To date, the Elliot Bandstand, Walled Garden and Park Gallery in the museum have opened, the Laurie and Henderson shelters renovated and the old cafe demolished.
Initial doubts over the necessity for a new bandstand were soon dispelled with a regular Sunday afternoon music programme regularly attracting 100-200 townspeople and some 200 for the Hawick Sings event. There has been a positive response to the use of the bandstand and some fantastic supportive feedback from the public.
Pressed on a date for the opening of the cafe, Mr Castle said: “Tendering for the work has been issued with a possible start date of November and possible end of May opening, but his cannot be confirmed until a contractor is in place.”
A new and improved children’s play park in front of the new cafe is in the 2016/17 plans, complete with new facilities, with the present “swings” area becoming a new car park.

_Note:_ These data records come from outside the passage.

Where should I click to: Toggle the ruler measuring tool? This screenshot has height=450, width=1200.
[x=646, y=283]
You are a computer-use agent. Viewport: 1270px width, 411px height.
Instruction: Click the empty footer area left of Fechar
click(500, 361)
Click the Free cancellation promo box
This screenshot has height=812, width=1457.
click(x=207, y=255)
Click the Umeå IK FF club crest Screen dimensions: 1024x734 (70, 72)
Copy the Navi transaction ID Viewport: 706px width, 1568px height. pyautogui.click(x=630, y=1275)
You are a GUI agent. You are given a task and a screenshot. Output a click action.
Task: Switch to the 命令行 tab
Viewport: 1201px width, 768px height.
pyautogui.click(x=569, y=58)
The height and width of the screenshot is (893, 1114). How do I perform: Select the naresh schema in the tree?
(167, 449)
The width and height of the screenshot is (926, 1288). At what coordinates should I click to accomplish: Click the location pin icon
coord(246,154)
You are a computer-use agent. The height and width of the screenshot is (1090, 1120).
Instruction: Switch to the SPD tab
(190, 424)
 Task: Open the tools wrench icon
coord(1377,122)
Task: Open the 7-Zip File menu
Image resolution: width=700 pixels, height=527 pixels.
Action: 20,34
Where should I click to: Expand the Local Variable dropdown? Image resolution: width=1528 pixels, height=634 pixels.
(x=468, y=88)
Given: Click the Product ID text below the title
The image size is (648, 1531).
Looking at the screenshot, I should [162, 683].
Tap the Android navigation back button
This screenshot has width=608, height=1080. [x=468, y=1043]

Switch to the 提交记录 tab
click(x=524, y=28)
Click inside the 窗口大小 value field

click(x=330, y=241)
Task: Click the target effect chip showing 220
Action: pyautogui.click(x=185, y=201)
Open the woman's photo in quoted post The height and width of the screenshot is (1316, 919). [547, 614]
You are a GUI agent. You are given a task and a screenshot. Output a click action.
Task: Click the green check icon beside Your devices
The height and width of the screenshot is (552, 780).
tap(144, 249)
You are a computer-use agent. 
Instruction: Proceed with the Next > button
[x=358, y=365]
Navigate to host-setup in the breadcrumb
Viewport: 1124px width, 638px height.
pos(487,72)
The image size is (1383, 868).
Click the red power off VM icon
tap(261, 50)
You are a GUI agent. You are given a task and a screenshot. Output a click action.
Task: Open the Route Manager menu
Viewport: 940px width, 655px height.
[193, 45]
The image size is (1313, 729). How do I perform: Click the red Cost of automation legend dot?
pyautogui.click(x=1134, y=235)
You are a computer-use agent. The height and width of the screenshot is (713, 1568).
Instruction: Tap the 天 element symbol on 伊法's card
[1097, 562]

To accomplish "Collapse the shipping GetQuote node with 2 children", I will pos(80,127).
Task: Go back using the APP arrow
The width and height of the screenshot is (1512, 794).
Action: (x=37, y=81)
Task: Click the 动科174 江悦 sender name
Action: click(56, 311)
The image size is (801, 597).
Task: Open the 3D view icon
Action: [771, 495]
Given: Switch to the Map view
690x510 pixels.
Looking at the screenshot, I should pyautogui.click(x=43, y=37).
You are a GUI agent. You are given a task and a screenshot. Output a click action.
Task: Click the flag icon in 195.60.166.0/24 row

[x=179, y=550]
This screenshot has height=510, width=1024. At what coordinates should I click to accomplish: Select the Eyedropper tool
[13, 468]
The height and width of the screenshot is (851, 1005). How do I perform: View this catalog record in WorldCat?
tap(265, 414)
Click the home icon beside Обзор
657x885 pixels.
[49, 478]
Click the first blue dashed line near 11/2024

Work on transforming the former scented garden behind the war memorial into an open-air classroom in association with museum staff, should commence in October, again with some trees removed, and there are plans for a waterfall walk and Common-Riding ceremonial area.
The poor condition of some of the paths around the park was put to the project manager and while he acknowledged the concerns, there was no funding from the Lottery for that work.
The same applies to the glasshouse in the Walled Garden which is currently being cleared of plants, the year-round heating for the exotic and tropical specimens being prohibitive given financial cutbacks. It is being retained, however, its ultimate use still to be decided.